Unsurprisingly, there is a large intersection between the userbase of Guix and Emacs, to the point that EXWM is one of the options in the Guix graphical installer. I’d tried using EXWM on Arch a few months prior, but had a few compatibility problems that made me go back to KDE. The fact that EXWM was presented as a “first class” option gave me the confidence to try it with Guix.

This confidence was vindicated by the set of packages in the Guix repositories clearly aimed at helping to make a usable desktop environment within Emacs. These even included packages like app-launcher, which aren’t available in GNU Elpa or Melpa; since I could install these packages with Guix, I didn’t need to resort to downloading them directly from a Git repository with straight.el or package-vc.

These Emacs packages provided most of the functionality I needed to build an excellent Emacs desktop environment:

exwm

The window manager. Opens Emacs when the X session starts. Guix’s emacs-exwm package is configured to load the file ~/.exwm when starting EXWM. This means I can keep the rest of my Emacs configuration separate, and only enable desktop environment functionality when using EXWM.
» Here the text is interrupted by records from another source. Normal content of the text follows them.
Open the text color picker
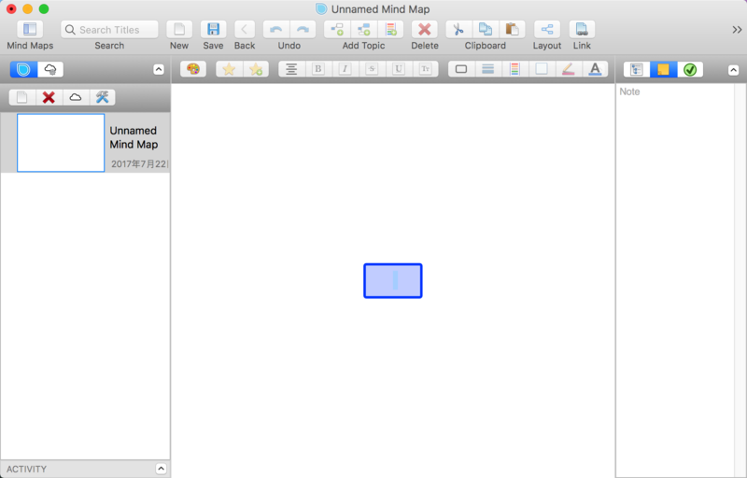The image size is (747, 478). [x=595, y=69]
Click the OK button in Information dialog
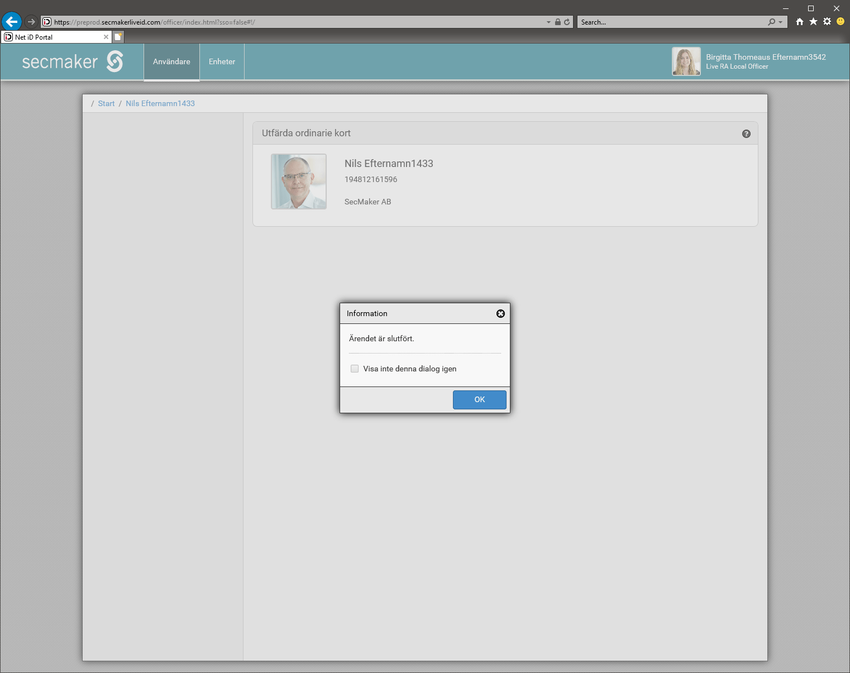Viewport: 850px width, 673px height. point(479,400)
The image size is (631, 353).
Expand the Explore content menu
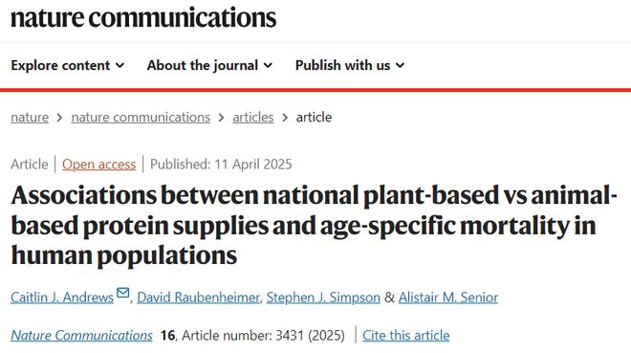[x=68, y=65]
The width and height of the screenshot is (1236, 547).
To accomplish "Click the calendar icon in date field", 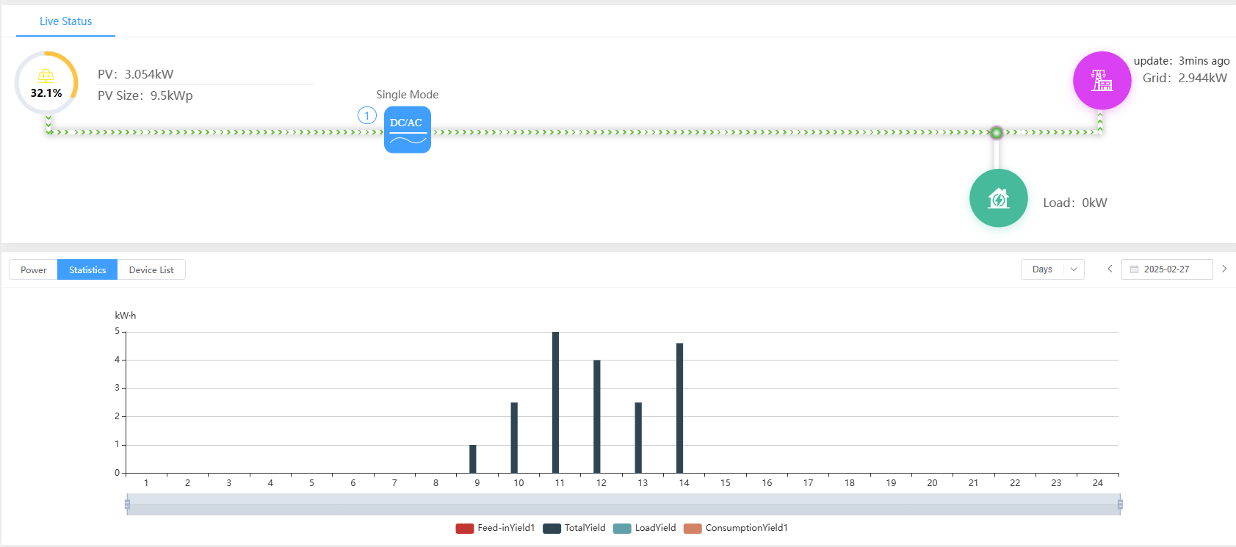I will click(1134, 269).
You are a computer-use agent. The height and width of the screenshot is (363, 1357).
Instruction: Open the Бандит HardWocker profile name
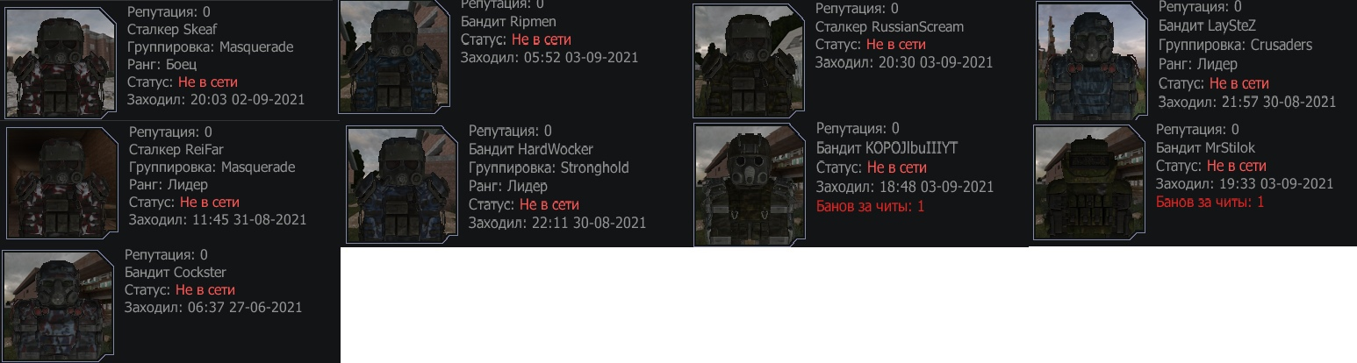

It also provides workspaces and a system tray, which work much the same as in window managers like i3 and dwm.

desktop-environment

Provides key bindings for standard desktop operations like volume and backlight control. By default, it uses commands from the following Guix packages:

  • alsa-utils
  • brightnessctl
  • slock
  • playerctl
  • scrot

app-launcher

While it’s easy enough to set up a key binding to start programs with a shell command, this provides an interface to launch applications from desktop files. With a minibuffer completion package like vertico, it has a similar feel to the app launchers in desktop environments like KDE.

minibar

Some EXWM users like to use packages like mini-modeline with EXWM to display the mode line of their active buffer in the minibuffer area. This gives them enough space to put system information like the battery level (display-battery-mode) in the mode line.

The minibar package takes a simpler approach: mode lines act as normal, and when there is nothing else to show, it displays status information in the minibuffer/echo area. I prefer this approach, because the mode line should be reserved for buffer-specific information. It’s also much easier for the user to customize, by adding a function to a list, rather than creating a minor mode or something similar to add text to the (already crowded) mode line.
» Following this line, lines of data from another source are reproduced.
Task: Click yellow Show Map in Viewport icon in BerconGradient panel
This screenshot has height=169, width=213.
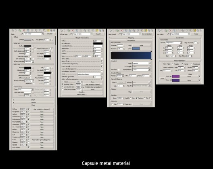Action: click(146, 30)
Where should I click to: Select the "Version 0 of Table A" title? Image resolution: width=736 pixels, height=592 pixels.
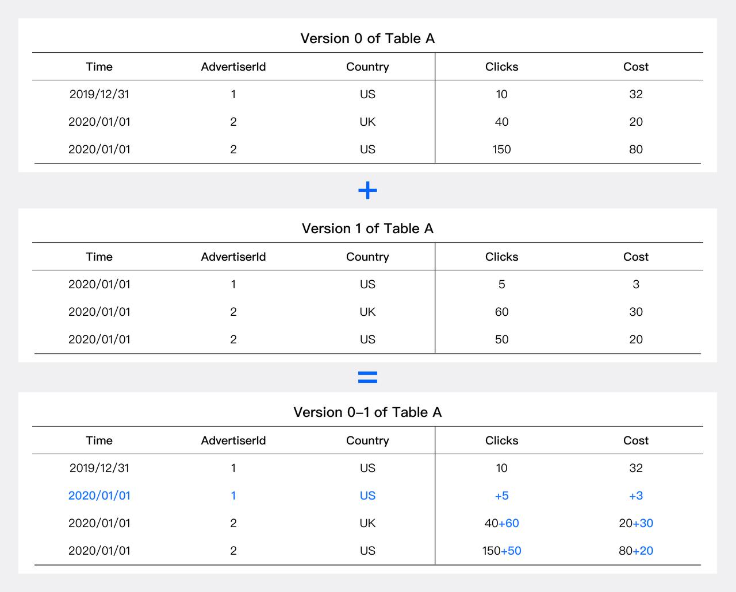point(367,38)
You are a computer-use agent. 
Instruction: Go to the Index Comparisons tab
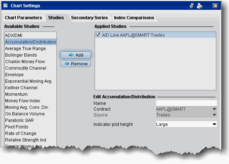134,18
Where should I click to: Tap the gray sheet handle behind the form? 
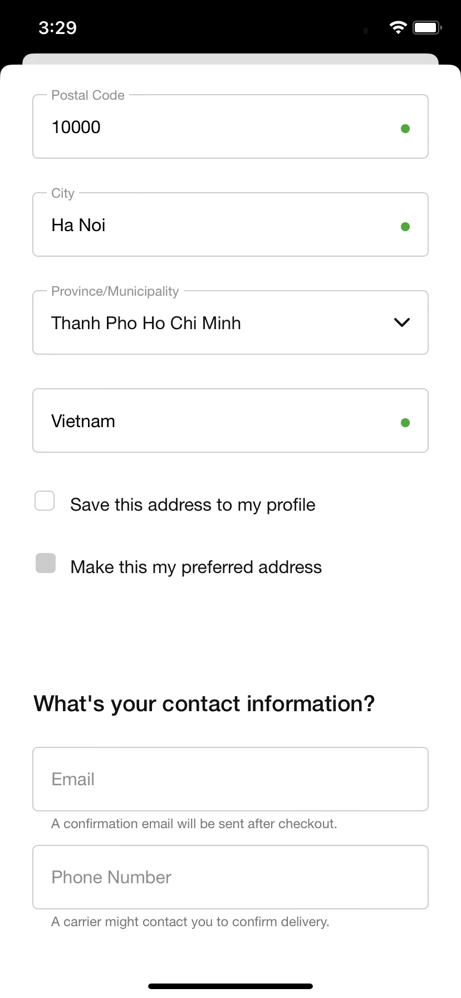[x=231, y=59]
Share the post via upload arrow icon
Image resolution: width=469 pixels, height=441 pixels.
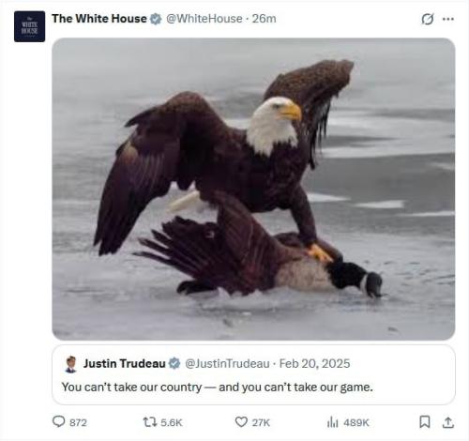tap(448, 422)
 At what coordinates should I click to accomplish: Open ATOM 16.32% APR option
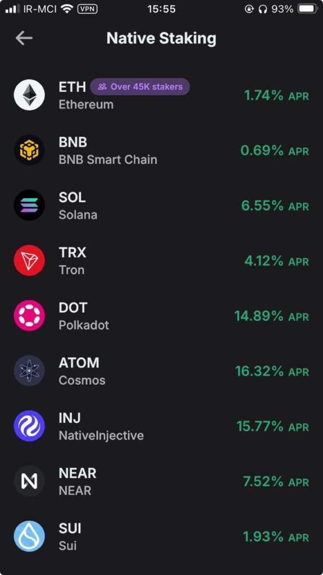[272, 372]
To configure it, the user just supplies a list of functions (“modules” in minibar’s terminology) that return strings, and it concatenates the results of evaluating each to generate the contents of the bar.
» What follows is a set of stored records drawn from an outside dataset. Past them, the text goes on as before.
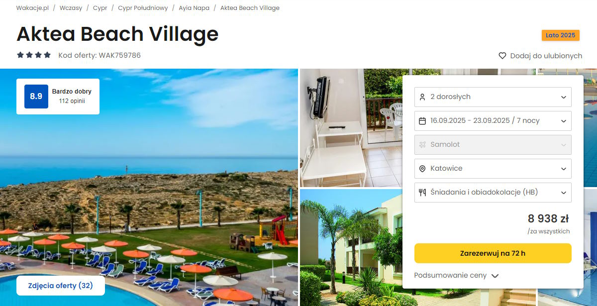Open the room interior photo thumbnail
The height and width of the screenshot is (306, 597).
tap(351, 128)
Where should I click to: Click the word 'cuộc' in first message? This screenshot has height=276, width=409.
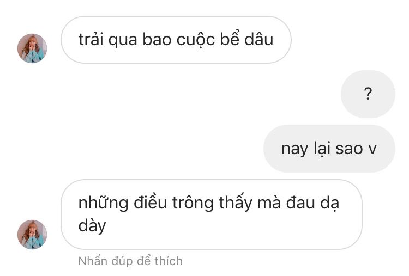pos(196,40)
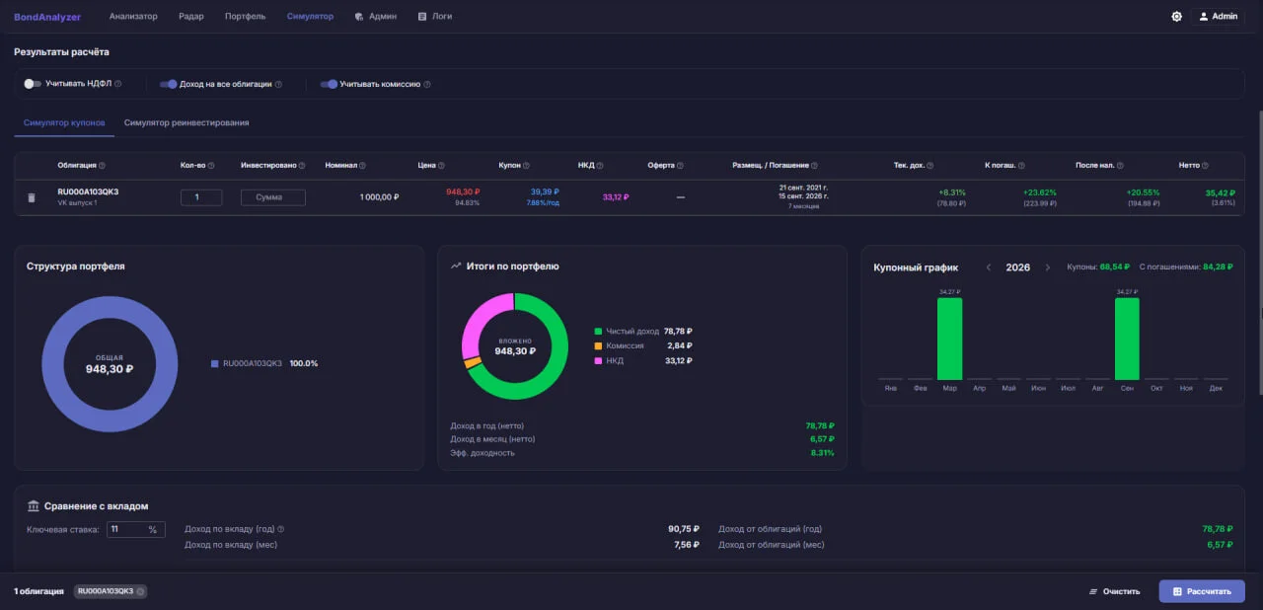1263x610 pixels.
Task: Open the Admin user menu
Action: point(1218,16)
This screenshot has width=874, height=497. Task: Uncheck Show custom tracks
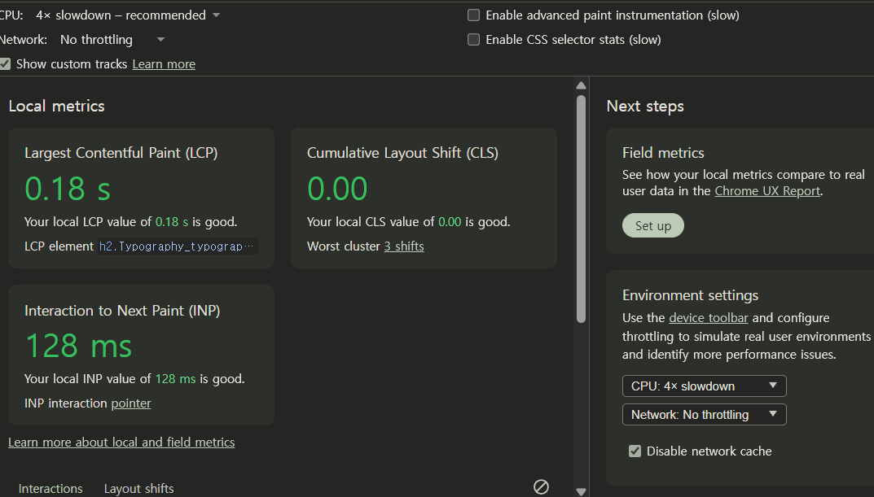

I do have a few issues with minibar: For one thing, it runs all module functions at the same interval, synchronously with the main Emacs process, so you can’t easily add lower-frequency modules to, for example, check for package updates every half-hour. For another, when you have an X window focused, the echo area doesn’t get automatically cleared, so when you do something like change the screen brightness, the minibar won’t re-appear until you switch windows or trigger another Emacs command that doesn’t print to the echo area.

I imagine it would be simple enough to extend minibar to run module functions asynchronously, with individual update intervals, so I might try it some time if I have a free afternoon.

Apparently it’s possible to integrate stand-alone status bars with EXWM, so that might be a worthwhile alternative to investigate.